Wednesday, January 9, 2019


A Change of Plans

This year, I started my blog with the intent of the first 78 posts being an exploration of the Tarot of the Cat People.  However, after just three cards, I can already tell you that this is a road paved with failure.  I simply do not connect with the imagery of this deck.

I’ve had this deck for over 20 years. It’s my first deck.  There are many many people who truly love this deck, and there is absolutely nothing wrong with that.   I, however, do not.

I wanted to, and I was hoping that the exploration of this deck would really help me connect with it.  That is not happening.  What is happening is that I am actively avoiding working on the blog because I don’t want to work with this deck.   I have not written in it since last week when I wrote up the entry for the High Priestess.

There are a few issues I do have with the deck.
  1. I don’t connect to the artwork, which is very strange when you consider that I love cats.  I really do.  I have a lot of cat decks.
  2. I tend to be a very elemental based reader.  Some people really are drawn to colors, some are drawn to numerology.  I’m elemental, and these are not elemental cards.   Most decks will tell you that the suit of Wands represents fire (or air), etc.   This deck does not do that.   I’m not able to figure out how the artist and creators intended.
  3. Because of this major difference, the meanings on the cards do not really mesh with my familiarity levels. 

There are some things I like… I like that the deck represents diversity.  That’s not altogether common, although there is a lot of intent in the creation of more recent decks to represent the world around us, rather than being extremely monochrome with representation.   That’s important, and it should not be discounted, especially considering when this deck was published.   

And perhaps, the lack of connection has nothing to do with any of the reasons I think it does.  Maybe it is much deeper.

This deck was given to me by my ex-husband.  Is there some sort of tie there that will never really be cut.  

At one point, I thought I had lost some of the cards to this deck, and bought a replacement.  I couldn’t connect to that replacement, and I chalked it up to having lost cards and the deck not trusting me because of that.    So I found it a home with someone who does appreciate it.

Then I found my original deck and, lo and behold, it was complete.  I had not lost any cards.  So it was not that.  I just think that maybe, there is a deep level of disconnect.

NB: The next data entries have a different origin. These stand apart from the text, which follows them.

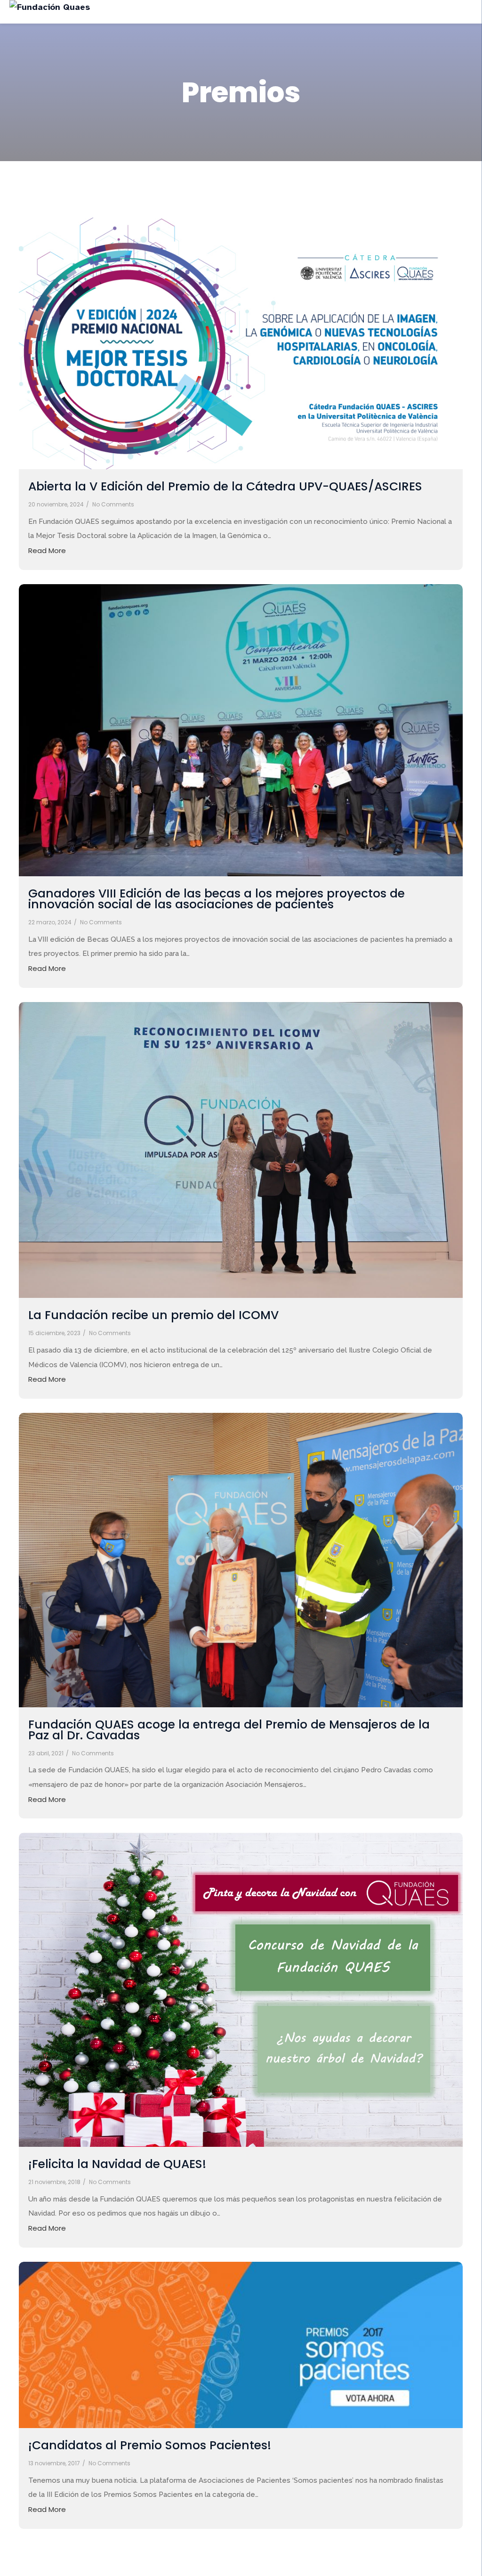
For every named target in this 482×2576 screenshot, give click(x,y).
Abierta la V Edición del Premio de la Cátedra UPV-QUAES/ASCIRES (225, 486)
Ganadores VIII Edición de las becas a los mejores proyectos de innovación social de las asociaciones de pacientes (216, 899)
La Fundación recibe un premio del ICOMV (153, 1315)
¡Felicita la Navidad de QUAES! (117, 2164)
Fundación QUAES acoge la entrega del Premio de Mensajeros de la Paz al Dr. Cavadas (229, 1730)
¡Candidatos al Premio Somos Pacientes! (149, 2445)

Perhaps it is because the deck was given to me by my ex.

Perhaps it is because I didn’t initially choose the deck.

Perhaps it is all of it, or maybe none of it.   Perhaps I am overthinking it.

So I will retire this deck.   I will not get rid of it.  This deck served me well back when I first started reading.   And it gave meaningful readings to people, even though I depended on the Little White Book.   It is not a useless deck or a bad deck.

It’s just not for me.

I have a couple of choices in this situation:  
  1. Attempt to stick with the Tarot of the Cat People – and therefore end up scrapping this whole thing as I just can’t bring myself to work with the deck every day
  2.  Change decks – technically, failing as a blog where I explore the Tarot of the Cat People, but at least continuing on writing
  3.  Just stop and drop it entirely.

So, what have I decided?

I’ve decided to keep writing and to change decks.   I have not yet decided if I’m going to swap out decks or pick one and stick with it.   We have about 50 decks in my house (I do wish I were kidding.  Tarot decks are kind of like potato chips), so I could easily use  multiple decks in this exploration, while continuing with the journey through the cards.